If it was my I would get a smaller number, maybe three or four. Nurse those ones back to health find them good homes and then go get more.


----------



## Luimeril (Dec 29, 2010)

i'd love to adopt one, but the prices of Petco's bettas scare me away, honestly. xD i agree with what the above poster said. :3


----------



## roboglitz (Feb 20, 2011)

Emmalea said:


> I think it's a really nice idea to give them a good home. That being said I wouldn't pay for them, go talk to the manager and see if you can get them for free, you don't want to support them selling sick fish.
> 
> You also need to think about what you will do if you can't find them good homes, are you willing to care for ten bettas if no one else wants them?
> 
> If it was my I would get a smaller number, maybe three or four. Nurse those ones back to health find them good homes and then go get more.

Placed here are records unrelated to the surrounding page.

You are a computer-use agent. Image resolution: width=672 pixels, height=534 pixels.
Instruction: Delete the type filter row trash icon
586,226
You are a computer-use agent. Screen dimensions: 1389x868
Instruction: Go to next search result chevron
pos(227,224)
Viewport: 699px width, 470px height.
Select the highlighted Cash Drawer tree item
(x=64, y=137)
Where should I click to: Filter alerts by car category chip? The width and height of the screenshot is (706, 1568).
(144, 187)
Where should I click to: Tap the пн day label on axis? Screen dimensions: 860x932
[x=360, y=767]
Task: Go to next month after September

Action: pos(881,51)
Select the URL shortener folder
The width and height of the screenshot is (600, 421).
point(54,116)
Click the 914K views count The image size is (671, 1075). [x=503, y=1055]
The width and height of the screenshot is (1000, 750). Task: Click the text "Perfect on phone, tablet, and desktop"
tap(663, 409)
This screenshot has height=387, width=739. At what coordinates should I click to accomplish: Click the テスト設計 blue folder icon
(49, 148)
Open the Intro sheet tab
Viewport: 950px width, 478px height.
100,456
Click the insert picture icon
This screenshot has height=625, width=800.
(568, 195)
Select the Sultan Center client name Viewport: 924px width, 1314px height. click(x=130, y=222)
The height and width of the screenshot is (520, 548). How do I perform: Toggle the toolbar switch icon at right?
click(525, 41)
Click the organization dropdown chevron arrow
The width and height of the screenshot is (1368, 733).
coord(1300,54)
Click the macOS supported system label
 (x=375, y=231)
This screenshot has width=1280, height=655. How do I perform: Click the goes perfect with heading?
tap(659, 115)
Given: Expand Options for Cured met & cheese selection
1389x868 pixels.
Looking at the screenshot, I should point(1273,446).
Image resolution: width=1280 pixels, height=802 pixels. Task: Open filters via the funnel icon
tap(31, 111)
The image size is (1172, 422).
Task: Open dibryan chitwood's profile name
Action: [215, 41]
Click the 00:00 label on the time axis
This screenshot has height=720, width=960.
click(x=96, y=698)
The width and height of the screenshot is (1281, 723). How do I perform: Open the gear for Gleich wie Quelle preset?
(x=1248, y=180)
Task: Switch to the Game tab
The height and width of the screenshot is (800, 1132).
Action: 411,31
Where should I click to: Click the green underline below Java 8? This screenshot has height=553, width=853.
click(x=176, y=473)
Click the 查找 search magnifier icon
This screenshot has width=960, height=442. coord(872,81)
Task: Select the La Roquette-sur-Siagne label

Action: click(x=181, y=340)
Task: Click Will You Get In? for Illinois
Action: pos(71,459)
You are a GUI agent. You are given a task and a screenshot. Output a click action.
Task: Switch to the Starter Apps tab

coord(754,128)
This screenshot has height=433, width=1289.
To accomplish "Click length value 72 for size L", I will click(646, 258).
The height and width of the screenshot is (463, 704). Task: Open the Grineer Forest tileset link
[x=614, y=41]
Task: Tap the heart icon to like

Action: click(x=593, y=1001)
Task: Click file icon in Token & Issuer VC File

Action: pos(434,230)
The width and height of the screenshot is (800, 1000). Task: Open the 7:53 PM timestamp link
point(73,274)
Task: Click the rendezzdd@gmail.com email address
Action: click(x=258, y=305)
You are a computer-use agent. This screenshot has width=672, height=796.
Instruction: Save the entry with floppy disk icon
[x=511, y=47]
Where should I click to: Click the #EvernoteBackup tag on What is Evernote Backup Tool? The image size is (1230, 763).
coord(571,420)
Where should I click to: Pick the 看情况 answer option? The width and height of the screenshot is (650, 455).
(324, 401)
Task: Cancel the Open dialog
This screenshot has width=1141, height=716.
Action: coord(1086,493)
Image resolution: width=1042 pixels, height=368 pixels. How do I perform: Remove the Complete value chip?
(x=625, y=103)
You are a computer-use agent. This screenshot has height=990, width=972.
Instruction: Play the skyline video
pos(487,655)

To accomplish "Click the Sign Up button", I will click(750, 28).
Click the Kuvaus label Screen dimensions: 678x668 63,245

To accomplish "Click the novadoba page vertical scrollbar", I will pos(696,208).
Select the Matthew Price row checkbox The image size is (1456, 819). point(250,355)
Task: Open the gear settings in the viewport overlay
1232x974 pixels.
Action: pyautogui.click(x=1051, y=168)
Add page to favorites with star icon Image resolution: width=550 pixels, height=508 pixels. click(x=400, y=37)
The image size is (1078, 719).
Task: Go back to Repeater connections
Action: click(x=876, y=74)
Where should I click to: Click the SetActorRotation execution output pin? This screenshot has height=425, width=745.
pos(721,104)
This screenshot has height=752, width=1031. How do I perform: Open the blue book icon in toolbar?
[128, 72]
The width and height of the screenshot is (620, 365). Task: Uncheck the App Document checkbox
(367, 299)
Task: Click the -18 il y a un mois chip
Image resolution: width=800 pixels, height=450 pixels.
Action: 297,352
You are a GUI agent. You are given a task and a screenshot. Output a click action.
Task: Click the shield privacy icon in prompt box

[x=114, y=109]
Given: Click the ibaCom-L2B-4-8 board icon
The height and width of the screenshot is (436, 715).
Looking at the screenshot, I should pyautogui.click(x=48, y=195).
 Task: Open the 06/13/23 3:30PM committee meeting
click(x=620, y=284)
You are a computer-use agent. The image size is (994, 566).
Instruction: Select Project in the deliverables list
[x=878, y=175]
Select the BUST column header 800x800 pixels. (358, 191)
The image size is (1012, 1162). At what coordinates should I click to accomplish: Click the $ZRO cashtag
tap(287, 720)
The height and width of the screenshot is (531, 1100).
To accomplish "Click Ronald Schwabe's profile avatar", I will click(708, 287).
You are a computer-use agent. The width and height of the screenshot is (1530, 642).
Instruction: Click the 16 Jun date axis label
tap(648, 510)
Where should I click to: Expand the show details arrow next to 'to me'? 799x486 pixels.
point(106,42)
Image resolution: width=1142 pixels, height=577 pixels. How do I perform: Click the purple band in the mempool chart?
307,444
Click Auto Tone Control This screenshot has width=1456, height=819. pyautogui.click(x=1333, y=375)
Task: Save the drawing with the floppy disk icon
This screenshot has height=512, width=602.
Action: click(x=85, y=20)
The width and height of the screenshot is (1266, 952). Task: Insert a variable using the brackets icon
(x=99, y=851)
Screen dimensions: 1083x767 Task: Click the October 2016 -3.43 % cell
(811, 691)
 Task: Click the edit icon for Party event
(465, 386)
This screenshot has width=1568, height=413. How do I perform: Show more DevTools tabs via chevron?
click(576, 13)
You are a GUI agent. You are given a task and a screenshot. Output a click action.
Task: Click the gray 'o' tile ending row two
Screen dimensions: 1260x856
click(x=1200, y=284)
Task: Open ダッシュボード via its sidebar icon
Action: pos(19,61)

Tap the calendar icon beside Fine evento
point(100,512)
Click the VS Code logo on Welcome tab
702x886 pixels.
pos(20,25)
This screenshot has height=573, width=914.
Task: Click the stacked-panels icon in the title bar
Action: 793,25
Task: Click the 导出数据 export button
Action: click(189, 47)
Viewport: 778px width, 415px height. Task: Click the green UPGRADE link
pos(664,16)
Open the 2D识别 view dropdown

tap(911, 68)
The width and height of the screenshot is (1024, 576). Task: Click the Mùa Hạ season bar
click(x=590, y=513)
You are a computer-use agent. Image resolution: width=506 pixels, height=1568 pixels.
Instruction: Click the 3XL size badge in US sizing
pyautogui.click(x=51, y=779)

Yeah, I wanted to see how much interest there was before getting them. I don't have room to take care of that many bettas long term.

And, yeah I was going to see if I could get the sick ones for free, I don't know what they would do with them since I'm sure they don't bother helping the sick ones. But if I can't I might buy a few.


----------



## roboglitz (Feb 20, 2011)

Luimeril said:


> i'd love to adopt one, but the prices of Petco's bettas scare me away, honestly. xD i agree with what the above poster said. :3


Yeah, I'm really going to look into getting the sick ones in the nasty cups for free. They have given a couple bettas before that were in rough shape. So, hopefully I can do that again.


----------



## Luimeril (Dec 29, 2010)

the trick is, to not sound like you just want free fish. try telling the manager something along the lines of "those won't sell, because they're clearly sick. and, you'll lose money, either way. why not give them to me? i can make them better. so you don't lose money, i'll gladly buy all the supplies i need from THIS store, to compensate."


----------



## roboglitz (Feb 20, 2011)

Luimeril said:


> the trick is, to not sound like you just want free fish. try telling the manager something along the lines of "those won't sell, because they're clearly sick. and, you'll lose money, either way. why not give them to me? i can make them better. so you don't lose money, i'll gladly buy all the supplies i need from THIS store, to compensate."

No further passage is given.